Я — тот я, который существовал вне сна, — разумеется, знал, как выглядят старые паровозы: детство техники, громадные машины, устроенные по лекалам игрушек. Но в своем времени паровоз выглядел уже иначе. Из-за несовершенства конструкций — так несовершенны с точки зрения эволюции динозавры — эта масса металла была чем-то живым; техника — и первобытная сила.
Паровоз породило время, чья эстетика искала вдохновения в промышленном труде, время торжества механики; механика давала метафоры поэтам, ей поверяли устройство человеческой жизни, а человека пытались разъять и собрать затем наново, чтобы вывести гомункулуса — из стали и алюминия, с мотором вместо сердца. Паровоз стал великолепным символом, триумфом созидательной мощи — но теперь, как я чувствовал во сне, само время боялось его, как античные боги страшились порожденных ими сторуких великанов.
В его топке, как в огненной печи, сгорели неверующие мученики революции, паровоз привез в столицу тело вождя, которому назначено было быть бессмертным — и сам стал одним из младших божеств новой пантеистической религии. И вот теперь на вокзале с приходом поезда распространилось ощущение беды: у паровоза будто бы было собственное понимание, кого и куда везти, и поездка превратилась в тревожное ожидание — в неумолимости и четкости механизма железных дорог чудилась какая-то другая неумолимость; никогда не поймешь, с какого момента ты едешь уже согласно чужой, над всем вознесенной воле.

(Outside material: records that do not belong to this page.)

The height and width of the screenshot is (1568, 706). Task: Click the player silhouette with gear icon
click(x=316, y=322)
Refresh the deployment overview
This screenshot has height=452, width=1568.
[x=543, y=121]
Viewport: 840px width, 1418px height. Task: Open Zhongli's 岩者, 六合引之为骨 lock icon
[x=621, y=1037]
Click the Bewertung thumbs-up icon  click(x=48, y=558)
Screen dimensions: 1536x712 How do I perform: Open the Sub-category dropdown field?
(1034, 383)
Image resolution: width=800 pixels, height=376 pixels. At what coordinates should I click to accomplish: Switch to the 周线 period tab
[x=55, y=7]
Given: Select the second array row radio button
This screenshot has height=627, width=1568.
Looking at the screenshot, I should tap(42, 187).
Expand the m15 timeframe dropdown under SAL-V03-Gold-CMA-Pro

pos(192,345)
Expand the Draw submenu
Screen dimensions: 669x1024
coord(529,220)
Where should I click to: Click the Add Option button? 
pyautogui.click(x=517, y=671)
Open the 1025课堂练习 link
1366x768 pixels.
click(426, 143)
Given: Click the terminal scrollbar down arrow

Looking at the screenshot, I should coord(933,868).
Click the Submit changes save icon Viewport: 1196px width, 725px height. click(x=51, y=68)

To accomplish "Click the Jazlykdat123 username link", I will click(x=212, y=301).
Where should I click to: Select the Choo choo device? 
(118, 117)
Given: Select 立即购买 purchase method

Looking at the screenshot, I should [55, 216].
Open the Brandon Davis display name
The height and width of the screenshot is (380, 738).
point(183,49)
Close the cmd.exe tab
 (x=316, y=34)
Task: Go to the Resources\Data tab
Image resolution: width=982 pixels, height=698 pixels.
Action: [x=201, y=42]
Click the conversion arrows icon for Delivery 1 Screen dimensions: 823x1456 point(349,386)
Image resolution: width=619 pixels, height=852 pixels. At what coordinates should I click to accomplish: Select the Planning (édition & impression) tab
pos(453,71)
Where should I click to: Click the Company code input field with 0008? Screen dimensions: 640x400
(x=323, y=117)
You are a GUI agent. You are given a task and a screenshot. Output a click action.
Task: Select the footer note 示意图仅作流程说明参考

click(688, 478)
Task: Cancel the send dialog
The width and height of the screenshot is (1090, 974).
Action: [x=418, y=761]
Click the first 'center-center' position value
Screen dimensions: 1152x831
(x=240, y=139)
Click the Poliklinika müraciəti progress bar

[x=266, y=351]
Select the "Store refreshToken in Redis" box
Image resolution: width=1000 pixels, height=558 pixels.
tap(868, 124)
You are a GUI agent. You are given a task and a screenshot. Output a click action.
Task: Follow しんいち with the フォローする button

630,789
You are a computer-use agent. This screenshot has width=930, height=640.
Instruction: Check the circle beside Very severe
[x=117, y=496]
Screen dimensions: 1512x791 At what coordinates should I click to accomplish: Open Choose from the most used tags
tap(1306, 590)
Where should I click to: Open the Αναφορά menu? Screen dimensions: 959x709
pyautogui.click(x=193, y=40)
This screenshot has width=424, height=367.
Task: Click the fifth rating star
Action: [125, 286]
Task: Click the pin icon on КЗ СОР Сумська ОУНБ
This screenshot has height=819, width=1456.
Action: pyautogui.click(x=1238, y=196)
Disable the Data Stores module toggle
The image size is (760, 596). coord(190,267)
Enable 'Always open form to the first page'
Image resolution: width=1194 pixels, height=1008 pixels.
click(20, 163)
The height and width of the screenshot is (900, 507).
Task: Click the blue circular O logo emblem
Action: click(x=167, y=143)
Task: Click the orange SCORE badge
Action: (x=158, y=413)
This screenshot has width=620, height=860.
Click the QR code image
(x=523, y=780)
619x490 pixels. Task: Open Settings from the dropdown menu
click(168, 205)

Паровоз остановился у перрона, из вагонов стали выходить люди. Стеклянный купол вокзала, стальные балки, каждую их заклепку покрывал холодный пот измороси туманного утра, осевшей на частицах угольного дыма. В шестернях вокзальных часов что-то заело; минутная стрелка замерла, подрагивая, и циферблат стал похож на круглое окошко багажных весов.
У самого конца перрона, около паровоза, возникли несколько человек в форме; цвет ее и фасон были неважны: среди пальто, тулупов, плащей, ватников существенной подробностью была сама форма, одинаковая, безликая и строгая. То был образ — образ власти, повсеместной, как закон тяготения, настолько всеобъемлющей, что она не имеет узнаваемых черт, которые всегда есть частность.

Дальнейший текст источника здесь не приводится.